Memecoin creation platform Pump.fun [PUMP] completed a $500 million public token sale on the 12th of July.
The 150 billion token sale was set to run for 72 hours on Pump.fun and six centralized exchanges, but everything was sold out in under an hour.
A post on X read,
“the $PUMP public sale has now ended. we are delighted to reveal that the $PUMP public sale was able to sell out in only 12 minutes. we would like to thank our entire community for participating!”
All the tokens sold on Pump.fun or participating exchanges would be transferred to participants in the next 48–72 hours, the announcement read.
During this distribution phase, transfers were rendered temporarily untradeable and untransferable.
The total supply is 1 trillion tokens, with 33% of the supply was allocated to the ICO. Within the 33%, 18% was set aside for institutional investors in a private sale, and 15% for retail in a public sale.
The ICO priced PUMP at $0.004 per token, and the sale was conducted across Bybit, Kraken, Bitget, MEXC, Kucoin, and Gate. Bybit noted that E.U. customers would be prohibited from participating in the ICO.
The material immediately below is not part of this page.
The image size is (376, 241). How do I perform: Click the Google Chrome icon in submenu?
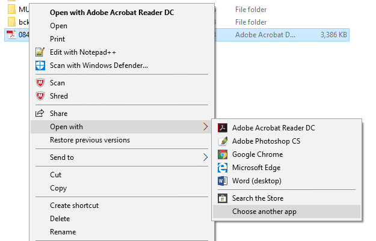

The sale of the entire 33% would bring the total proceeds to $1.32 billion. In July, 50% of the total supply would be unlocked, which would expand to 70% by mid-2026.
Buying opportunity, or a meaningless lure?
The ICO had mixed reactions from the crypto community. Haseeb Qureshi, managing partner at venture capital firm Dragonfly, hailed it as,
“One of the highest-grossing revenue tokens in crypto.”
However, in response, Mary Bent, “Truth for the Commoner” founder, said,
“Pump.fun and those supporting it (even if at arm’s length) are Pied Pipers leading Gen Z to ruin.”
There were rumors of airdrops for early Pump.fun users, but at press time, there was no confirmed news on this.
There was also criticism of the tokenomics. The airdrops that were “coming soon”, also drew users’ ire and did little to clarify the topic.
The fastest-growing company in history reached key milestones in record time. Its critics argued that the high launch price limited meaningful gains.
The bullish argument for PUMP was that 25% of the sizeable revenues that Pump.fun created would be set aside to buy back PUMP tokens. This could create upward pressure on the price.
Head of product at Coinbase, Conor Grogan, observed that top accounts on Pump. fun launches a new token every three minutes on average. He also stated,
“The great majority of tokens launched on PumpFun and LetsBonk are today run by bots.”
The 12-minute PUMP sale completion was impressive. Investors and traders must do their research diligently before deciding if they want to buy PUMP or stay away from the token and the risky small-cap memecoins.